Now this is interesting. There are not only about two or three offers for one building, more than 100 offers for the same building - several times! By checking Google Maps we can see that 3333 Broadway is a really huge building. So it seems legit, that there are 174 offers for this building. 505 West 37th Street and 200 Water Street are also high scyscrapers, so I think we can assume that these offers from the same buildings are no duplicates. It might be interesting to check if the offers inside one building correlate more to each other regarding interest level than more general methods like geo location with latitude and longitude.
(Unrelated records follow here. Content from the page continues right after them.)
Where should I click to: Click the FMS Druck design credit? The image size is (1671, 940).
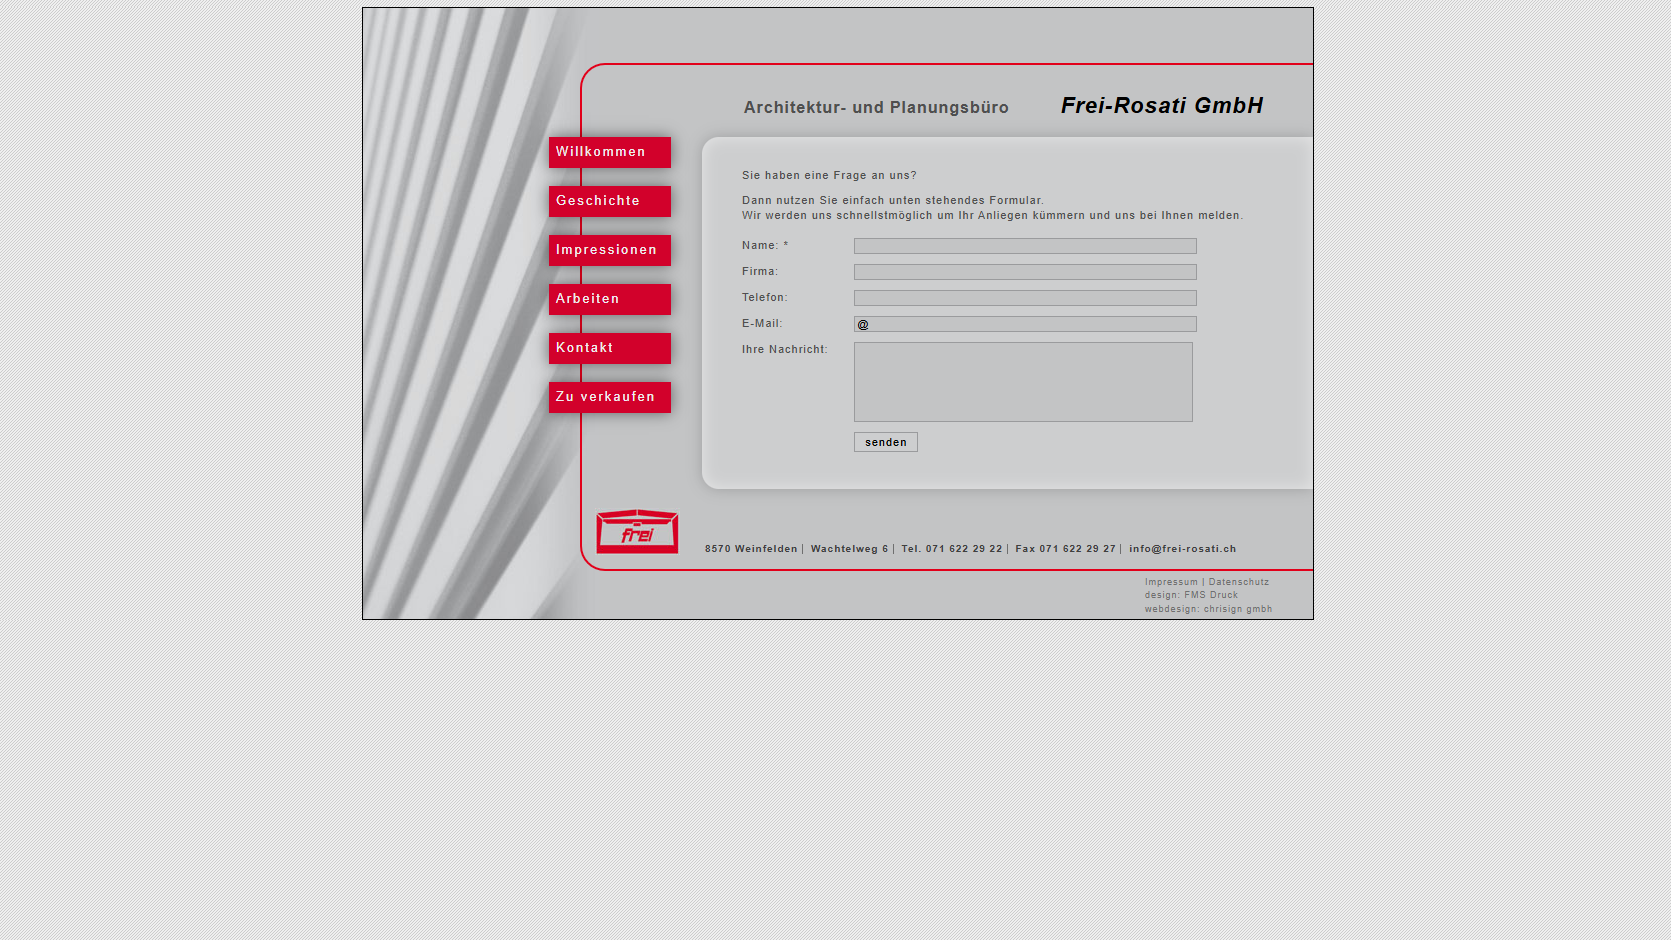click(1211, 595)
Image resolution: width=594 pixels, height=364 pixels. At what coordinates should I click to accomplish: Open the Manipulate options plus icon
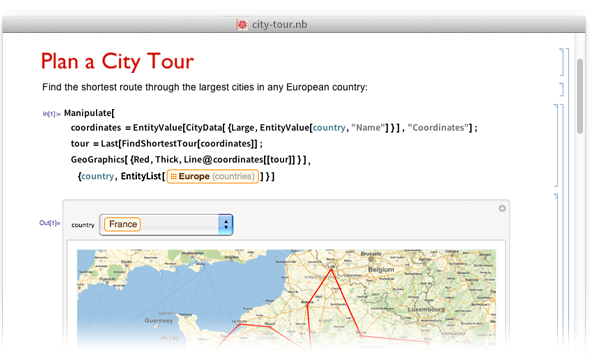click(502, 208)
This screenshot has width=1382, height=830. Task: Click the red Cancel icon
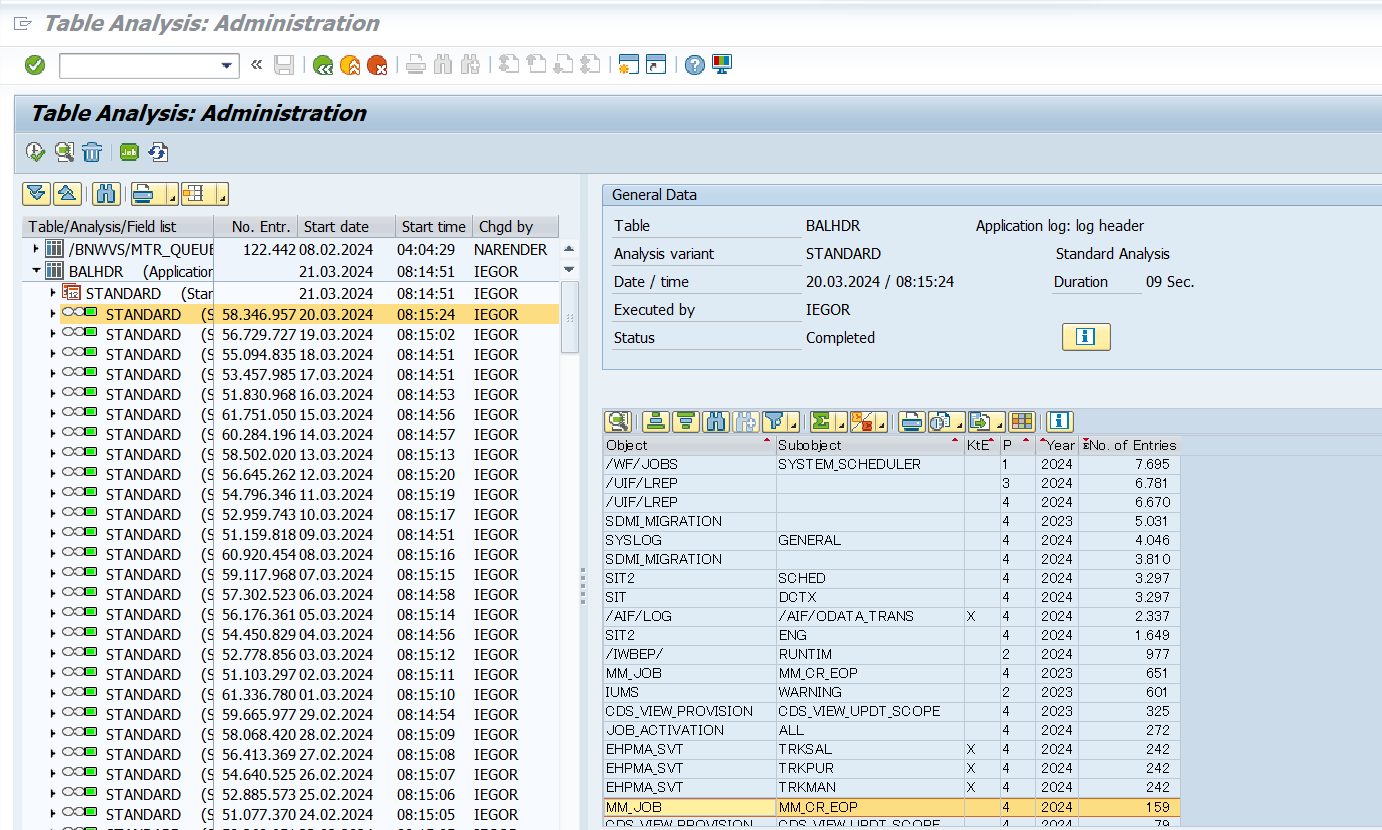click(377, 65)
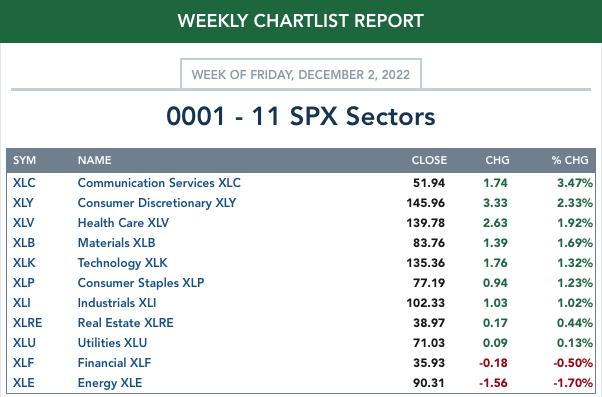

But we should not focus too much on this field, because I assume that it's only visible in the backend.

So let's see the same chart for the display address.


In [12]:
from collections import Counter

most_common_addr = Counter(df['display_address'].values).most_common(10)
pd.DataFrame(most_common_addr, columns=['Address', 'Count'])


Out[12]:
Address Count
0 Broadway 438
1 East 34th Street 355
2 Second Avenue 349
3 Wall Street 332
4 West 37th Street 287
5 West Street 258
6 First Avenue 244
7 Gold Street 241
8 Washington Street 237
9 York Avenue 228

We see more duplicates here, because it only gives us the street address.

Let's do one more simple thing and see how long the descriptions usually are.


In [13]:
df['description_length'] = df['description'].map(len)

sns.distplot(df['description_length']);


So, there is a large number of listings without a description and the rest has a nice distribution with the peak being at about 600 characters. The average word length in English seems to be 5.1 characters and the average sentence length in words about 14, resulting in an average sentence length of 71.4 characters. So, an offer would have around eight sentences.

Finally, we should also check our target variable. So what is the distribution of the interest levels?


In [14]:
sns.countplot(df['interest_level']);


There are relatively few listings with a high interest rate and many with a low interest rate, so an always low model would perform the best out of all three always models. However, this competition does not take a binary decision input, but rather the probabilities of each of the three interest levels (which probably can be mapped onto a numeric value of number of inquiries relatively easy).

Further investigations

  • Is the most expensive apartment for 4 million per month an data entry error or real?
  • Why are there so many apartments with 0 bedrooms? These are so many, it cannot be a data entry error.
  • What about the 0 bathrooms? It's not too much data, but I assume these could be very old apartments, which might all have a low interest level.
  • Check from which years/months the test data is.